And we know that the people of this city want to see this change. They understand that the City is changing for bigger reasons. They understand the economy is changing, technology is changing, global realities have made this place more appealing than ever. They get that, but they also think they have some rights in the equation. I’ve never known New Yorkers to fear change in the broad sense. It’s too dynamic a place for that, but they do believe that they matter in the context of change. They do believe that fairness is something that needs to be guaranteed in the context of change. That’s where we all come in – creating a reality that takes the good elements of change and the good resources and opportunities that it provides and marshals them to create fairness and inclusion. That is our mission.

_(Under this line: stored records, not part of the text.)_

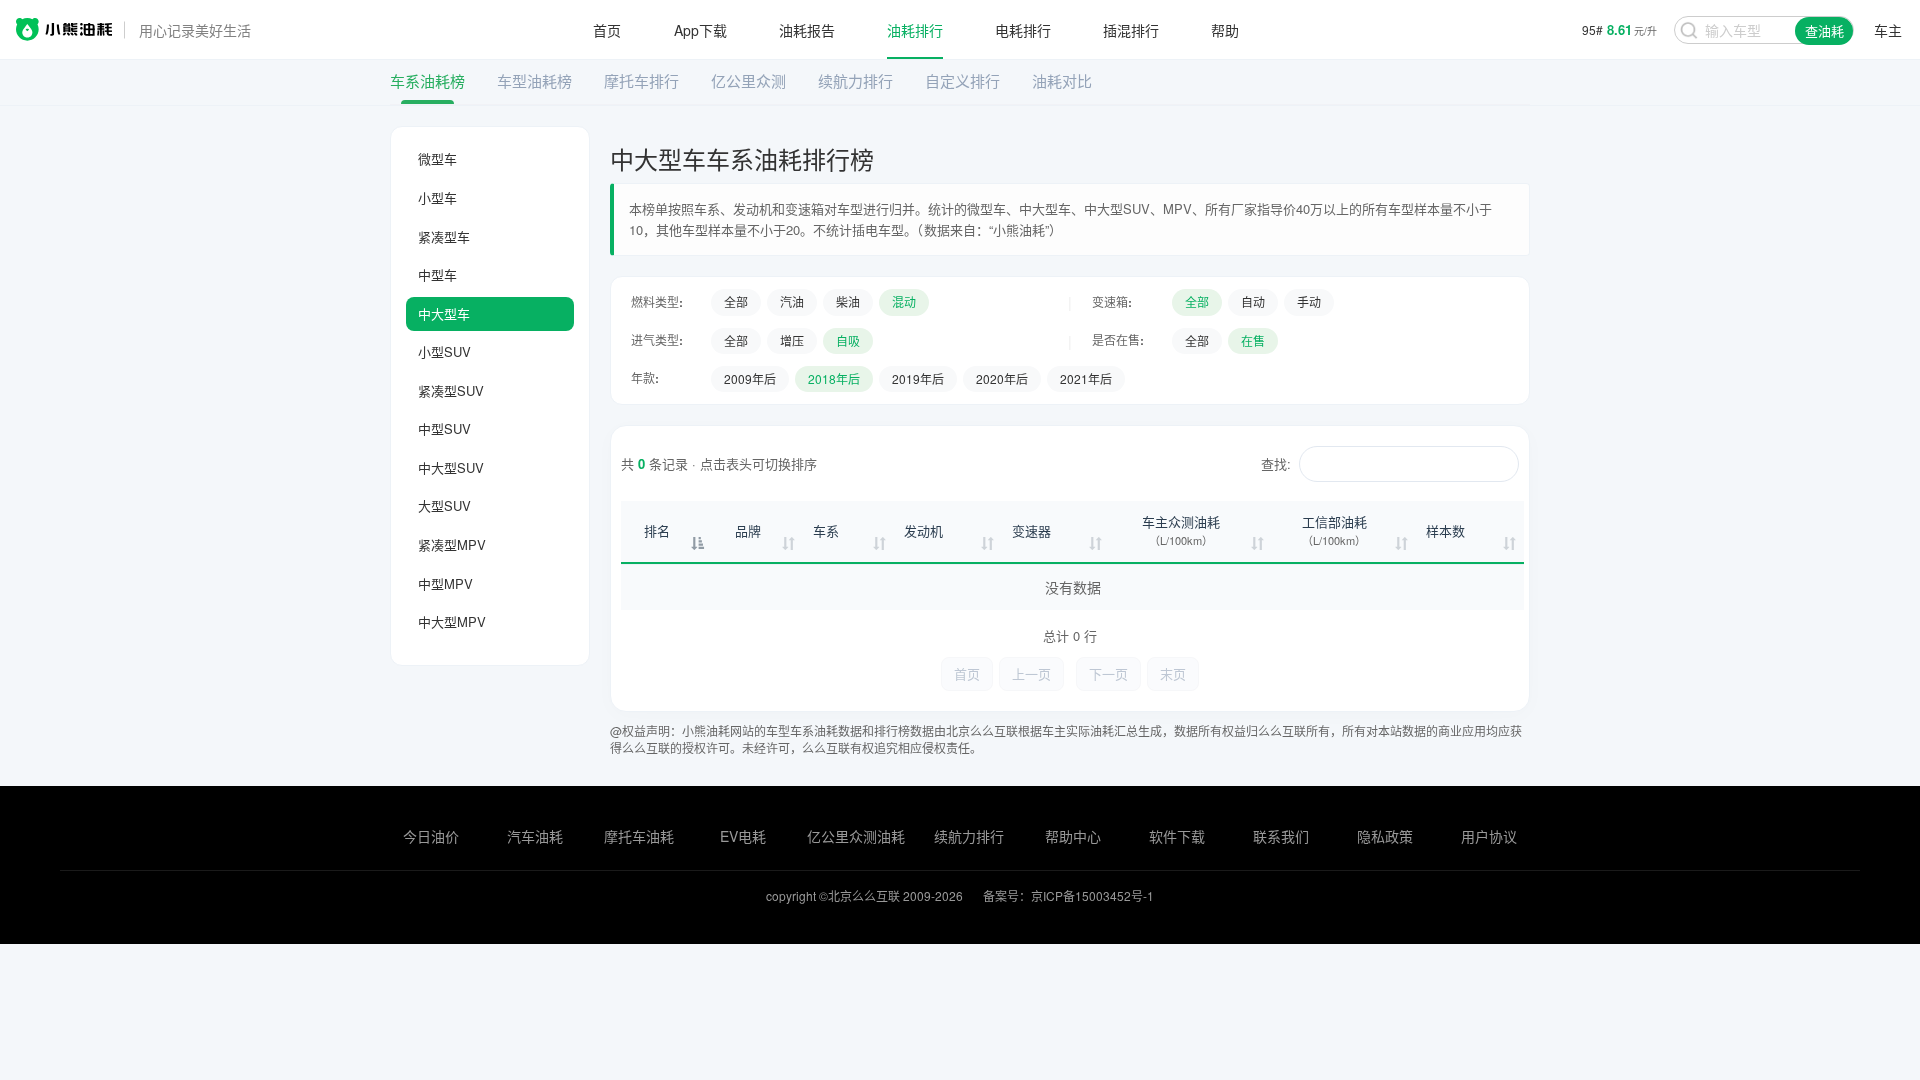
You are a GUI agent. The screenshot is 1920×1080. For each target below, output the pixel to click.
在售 (1253, 340)
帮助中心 (1073, 836)
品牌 (748, 530)
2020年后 (1002, 378)
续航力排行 (855, 80)
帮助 (1225, 30)
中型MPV (445, 583)
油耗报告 (807, 30)
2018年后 (834, 378)
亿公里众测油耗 (856, 836)
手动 (1309, 301)
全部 (736, 301)
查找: (1276, 463)
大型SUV (444, 505)
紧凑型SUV (451, 390)
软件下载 (1177, 836)
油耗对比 (1062, 80)
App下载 (700, 30)
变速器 (1031, 530)
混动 (904, 301)
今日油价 (431, 836)
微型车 (437, 158)
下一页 (1108, 673)
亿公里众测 (748, 80)
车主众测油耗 (1181, 530)
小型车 (437, 197)
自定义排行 (962, 80)
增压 (792, 340)
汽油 (792, 301)
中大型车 (444, 313)
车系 (826, 530)
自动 (1253, 301)
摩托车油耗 (639, 836)
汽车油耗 (535, 836)
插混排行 (1131, 30)
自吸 (848, 340)
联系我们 (1281, 836)
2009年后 (750, 378)
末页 (1173, 673)
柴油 (848, 301)
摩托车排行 (641, 80)
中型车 (437, 274)
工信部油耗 (1334, 530)
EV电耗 (743, 836)
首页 (607, 30)
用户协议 (1489, 836)
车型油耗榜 (534, 80)
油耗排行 (915, 30)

And I have to tell you, when you think about the impact – we talk a lot about the new housing we will build together, we talk a lot about what it means or people to see a vacate lot turn into a beautiful affordable development, but we also have to focus on the 300,000 or so New Yorkers who will be able to stay in their apartments and will have an affordable apartment for the long term because of our preservation efforts. Imagine again – put it in very human terms – that that individual, that family feeling a great deal of insecurity and not sure at all what life will bring them, worried that they won’t be able to stay in the neighborhood they love – the neighborhood they contributed so much to, the neighborhood they defended in the bad old days, in the tough times. Every time we preserve an apartment, we’re taking a situation that felt unsupportable and insecure, and we make it strong and good and worthy of that family. That’s the work we do together. And that was true for folks at the Riverton and in Harlem. It was true of folks in Stuy Town and Peter Cooper Village. It’s true for so many people who feel the impact of their home being preserved and protected for the long term.

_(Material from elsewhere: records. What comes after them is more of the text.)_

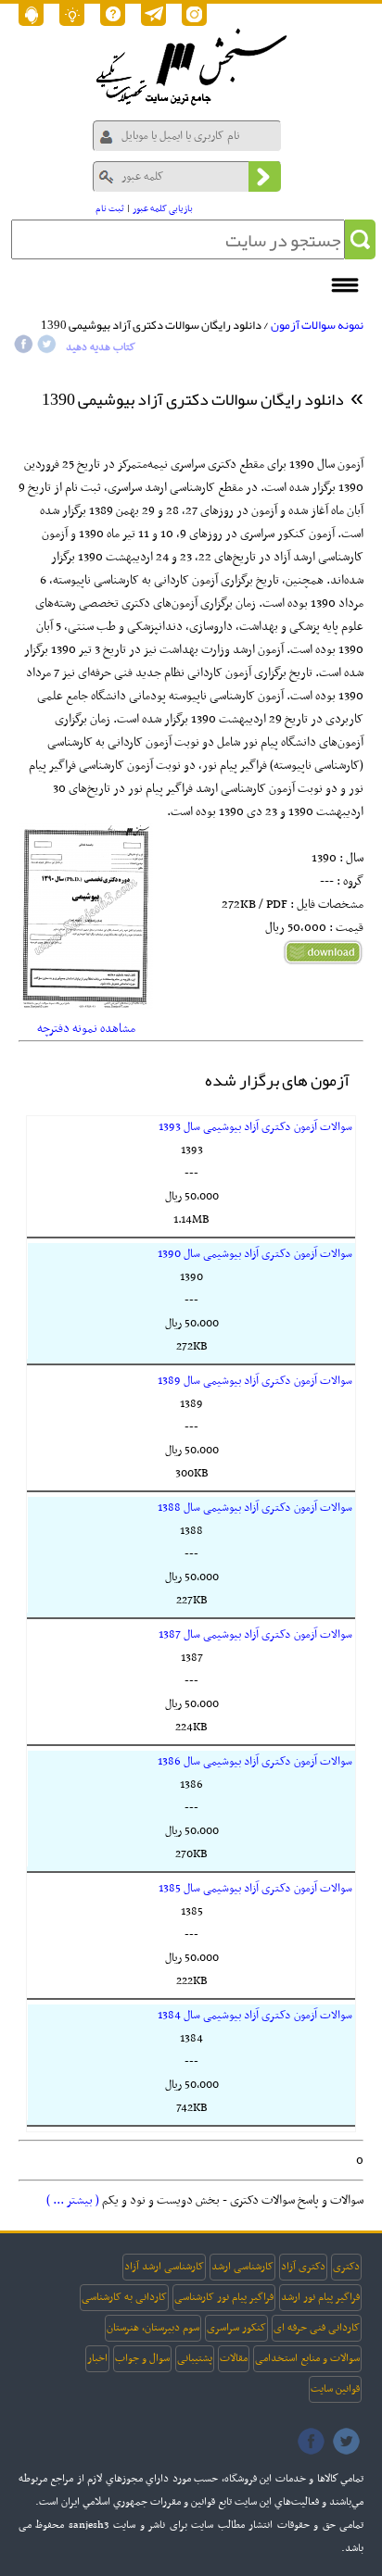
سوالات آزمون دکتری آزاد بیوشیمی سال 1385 (255, 1889)
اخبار (97, 2358)
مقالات (234, 2358)
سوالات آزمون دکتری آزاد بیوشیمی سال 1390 (255, 1254)
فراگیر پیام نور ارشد (320, 2297)
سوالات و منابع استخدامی (307, 2358)
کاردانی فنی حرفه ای (317, 2327)
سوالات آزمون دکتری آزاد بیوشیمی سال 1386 (255, 1762)
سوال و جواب (142, 2358)
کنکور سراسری (236, 2327)
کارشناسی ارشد (242, 2266)
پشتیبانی (194, 2358)
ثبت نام (110, 209)
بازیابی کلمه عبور (163, 209)
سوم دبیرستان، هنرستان (153, 2327)
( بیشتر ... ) (72, 2200)
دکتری (346, 2266)
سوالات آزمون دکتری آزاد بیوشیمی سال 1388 (255, 1508)
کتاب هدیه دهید (100, 347)
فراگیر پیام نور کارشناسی (224, 2297)
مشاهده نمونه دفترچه (86, 1028)
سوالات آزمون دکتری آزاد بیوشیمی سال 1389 (255, 1381)
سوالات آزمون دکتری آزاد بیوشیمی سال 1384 (255, 2015)
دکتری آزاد (303, 2266)
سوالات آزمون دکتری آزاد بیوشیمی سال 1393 (255, 1127)
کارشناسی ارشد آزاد (164, 2266)
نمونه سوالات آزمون (317, 325)
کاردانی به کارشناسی (124, 2297)
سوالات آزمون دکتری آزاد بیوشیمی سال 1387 (255, 1635)
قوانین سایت (335, 2389)
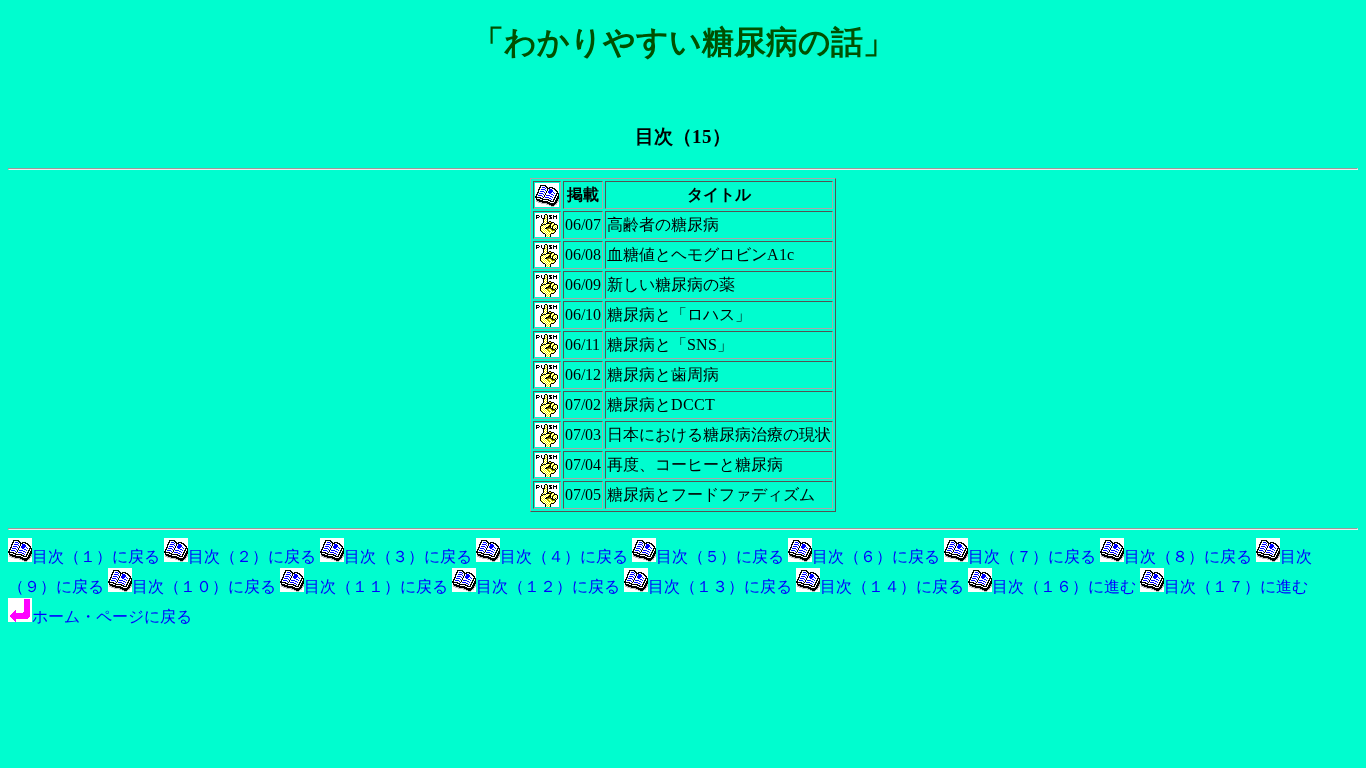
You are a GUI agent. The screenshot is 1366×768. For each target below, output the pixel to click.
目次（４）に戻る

Now I want to put this in the most human terms by giving you a real life example. Some of you may have been at my State of the City remarks, and we played a video before it, which really moved me because it portrayed the work we were doing through the lives of everyday New Yorkers. It showed how the changes we’re making – the policies we’re promulgating – what they meant for people at the grass roots. And there was one woman in particular, I met her months ago at an announcement we did in Brooklyn. Her name is Luce Santiago. Very dynamic woman, a model New Yorker in so many ways – someone who dares deeply about her community and her family, worked very very hard, started her own business, but was struggling to stay in the borough she loved in the city she loved. And when I met her it was inspirational. It reminded very sharply of why we do this work. We asked her to appear in our video, and I thought her comments were amongst the sharpest and clearest I had ever heard on why affordable housing matters in a changing city. I just want to take a moment to introduce you – via video – to Luce Santiago. Let’s see if our technology is working here.

[Video plays]

Mayor: There you go. That is an example of why we do this work, isn’t it?

[Applause]

Mayor: I love it when she says ‘this is my Brooklyn, too’, which is such a beautiful summation of what it means for people who have fought the fight for their city for years and years, and they deserve the opportunity to stay here and reap the rewards of our great future. That’s the work everyone in this room does. I also love when she talks about the window in the bathroom – the most heartfelt of all of her comments.

[Laughter]

Mayor: So what have we done together? We have preserved already 29,363 affordable apartments – amazing number.

[Applause]

Mayor: So, I have given you the accolades you deserve. I have told you what important partners you are to us. I’ve reviewed the extraordinary success of the last two years. And I think established the fact that we are well on our way to fulfilling this plan and this vision together.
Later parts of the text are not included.